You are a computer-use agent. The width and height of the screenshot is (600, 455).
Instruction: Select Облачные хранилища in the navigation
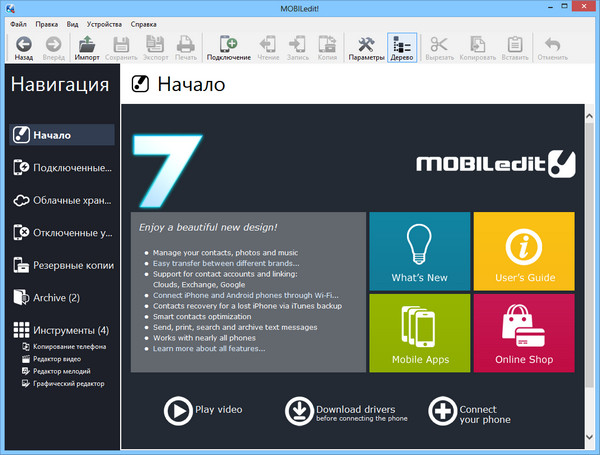tap(62, 200)
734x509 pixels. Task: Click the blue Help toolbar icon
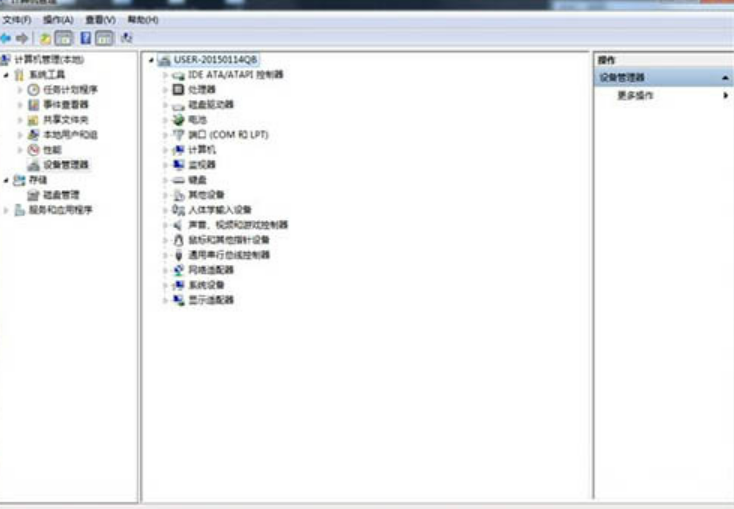click(x=86, y=38)
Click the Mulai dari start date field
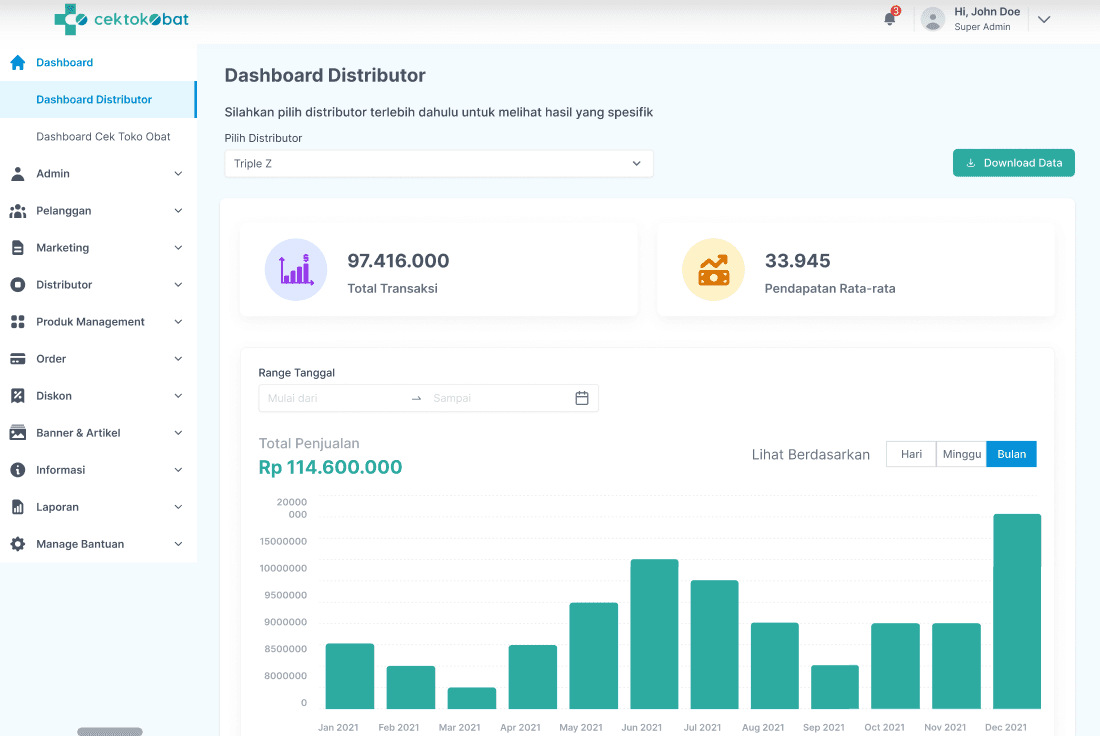This screenshot has width=1100, height=736. 333,398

• Exercise directions:
Please return every line of the data above word for word, leaving out the pictures.

• Result for this exercise:
You are a computer-use agent. The width and height of the screenshot is (600, 455).
Instruction: Select Облачные хранилища in the navigation
tap(62, 200)
734x509 pixels. Task: Click the blue Help toolbar icon
click(x=86, y=38)
Click the Mulai dari start date field
This screenshot has width=1100, height=736. 333,398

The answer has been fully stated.